▸ **AUSGEWÄHLTER AUSZUG**:
<<<<
Begründend stellte die Behörde nach Wiedergabe des Verwaltungsgeschehens und des Einspruchsvorbringens zunächst fest, dass die Lenkereigenschaft als auch die Abstellung des gegenständlichen Fahrzeuges zum Tatzeitpunkt an der in Rede stehenden Örtlichkeit unbestritten geblieben seien.

§ 6 Wiener Parkometerabgabeverordnung zähle jene Fälle, für die die Abgabe nicht zu entrichten sei, taxativ auf.

Die Abgabe sei nicht zu entrichten für Fahrzeuge, die von Inhabern eines Ausweises gemäß § 29b Abs. 1 oder 5 StVO 1960 abgestellt werden oder in denen solche Personen gemäß § 29b Abs. 3 StVO 1960 befördert werden, wenn die Fahrzeuge mit dem Ausweis gemäß § 29b Abs. 1 oder 5 StVO 1960 gekennzeichnet seien (§ 6 lit. g Wiener Parkometerabgabeverordnung).

Aus der Regelung ergebe sich, dass die Kennzeichnung mit dem Ausweis im Original zu erfolgen habe. Die Anbringung einer Farbkopie erfülle diese Voraussetzung nicht und falle daher nicht unter die Ausnahmebestimmung.

Wie aus der Anzeige, den Zusatzvermerken und den Fotos der Anzeige zu entnehmen sei, sei im Fahrzeug eine Farbkopie des Ausweises gemäß § 29b StVO 1960 mit der Nr. 1234 hinterlegt gewesen.
>>>>
▸ **DATENSATZINHALT**:
<<<<
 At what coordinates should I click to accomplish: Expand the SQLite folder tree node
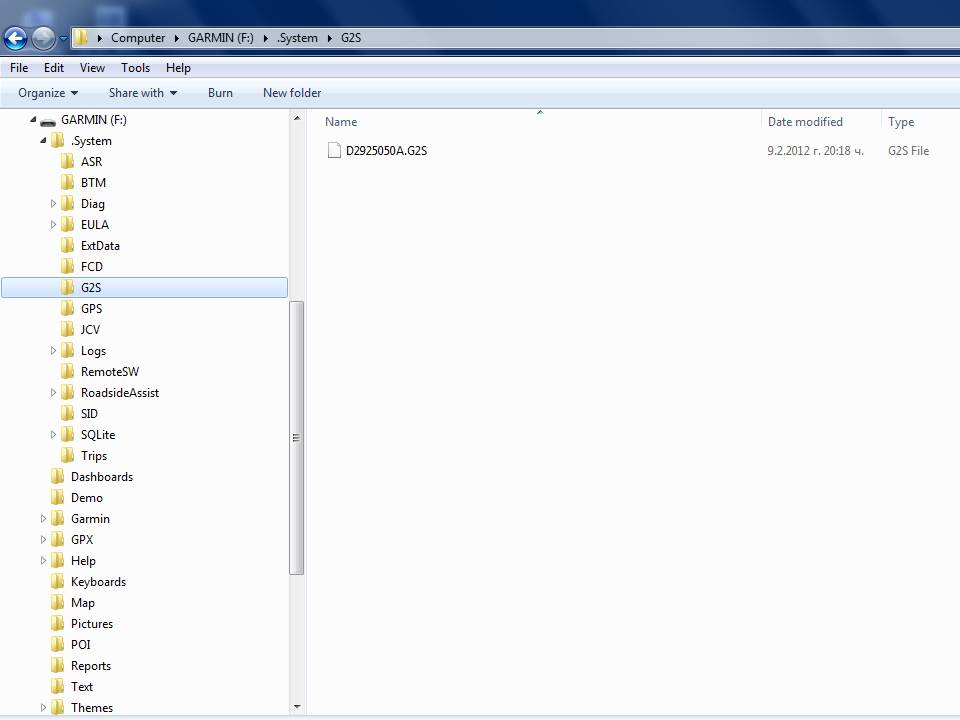[54, 435]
>>>>
Führe bitte den Textauszug zur Wiener Parkometerabgabe im Anschluss an seinen letzten Satz weiter.

▸ **ANTWORT**:
Im Zuge einer persönlichen Vorsprache bei der Behörde am sei der Bf. mit der Ausweisinhaberin erschienen und habe den Ausweis im Original vorgelegt. Der Bf. habe angegeben, diesen Ausweis immer im Original im Fahrzeug hinterlegt gehabt zu haben. Um ihn vor dem Verrutschen zu schützen, habe er den Ausweis in eine Folie gelegt bzw. ihn mit Klebestreifen fixiert, da der Ausweis schon einmal in den Lüftungsschlitz gerutscht sei. Kopien des Ausweises seien laut Angaben des Bf. nicht angefertigt worden. Bei Vorlage mehrerer Anzeigenfotos hätten der Bf. und PA angegeben, dass sie kein "COPY" - Merkmal erkennen könnten, jedoch rechts unten eine blasse, runde Ecke.

Auf den Anzeigenfotos sei ersichtlich, dass ein verblasster, in einer sich lösenden Hülle gelegter Ausweis mit der Nr. 1234 im Fahrzeug hinterlegt gewesen sei und links oben sowie rechts unten spitze Ecken aufgewiesen habe. Der Originalausweis hingegen sei laminiert und weise zudem abgerundete Ecken auf.

Bei Vergleich der Anzeigenfotos im gegenständlichen Verfahren mit dem vorgelegten Originalausweis habe festgestellt werden können, dass es sich bei dem im Fahrzeug hinterlegten Ausweis nicht um den Originalausweis gemäß § 29b StVO gehandelt habe.

Es bestehe für die erkennende Behörde keinerlei Veranlassung, die schlüssigen und widerspruchsfreien Angaben des Kontrollorganes und dessen Objektivität zu bezweifeln. Einem zur Überwachung von Kurzparkzonen bestellten Organ könne die Wahrnehmung und richtige Wiedergabe maßgeblicher Sachverhalte wohl zugemutet werden, noch dazu, wo nur abgestellte Fahrzeuge kontrolliert werden. Außerdem seien Kontrollorgane der Wahrheit verpflichtet.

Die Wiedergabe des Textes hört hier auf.